Posted on the 10 April 2012 by Periscope @periscopepost
Will Facebook destroy Instagram? Users of the ‘hipster’ app fearful after billion-dollar deal

Facebook: Too mainstream for Instagram users?

Facebook has bought Instagram for $1 billion in cash and shares, a move that has dismayed and intrigued fans of the popular photo-sharing app in equal measure. Widely considered to appeal to the elusive ‘hipster’ market, Instagram allows users to give their snaps vintage-style effects and share the results on a variety of social networking platforms. The Facebook acquisition has raised fears that the app will lose its independence as well as its reputation as the go-to service for hip smartphone users. According to Mashable, some Instagram users are already rethinking their loyalty.

Facebook founder Mark Zuckerberg insisted that the social networking giant has no intention of swallowing up Instagram: “We’re committed to building and growing Instagram independently… We plan on keeping features like the ability to post to other social networks, the ability to not share your Instagrams on Facebook if you want, and the ability to have followers and follow people separately from your friends on Facebook,” Zuckerberg wrote on – where else? – his Facebook page.

The technorati were also stunned at the scale of the acquisition. While the two-year-old start-up has already racked up over 30 million downloads, the company has yet to post a profit.

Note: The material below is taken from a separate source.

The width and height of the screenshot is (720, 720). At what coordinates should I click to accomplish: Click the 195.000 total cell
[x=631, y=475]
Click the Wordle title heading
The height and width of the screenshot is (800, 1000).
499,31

Selling out? Instagram is built on its hipster appeal, and the news of the Facebook acquisition risks damaging the brand, wrote Alexandra Petri on a Washington Post blog: “Facebook might just as well have posted a giant banner screaming, ‘INSTAGRAM JUST SOLD OUT AND WENT MAINSTREAM’.” Hipsters as a breed are wary of anything that is already well-known – and Facebook is the embodiment of mainstream: “You are supposed to be that effortlessly cool person who finds things before they Become Known And Ruined. This ruins all that.”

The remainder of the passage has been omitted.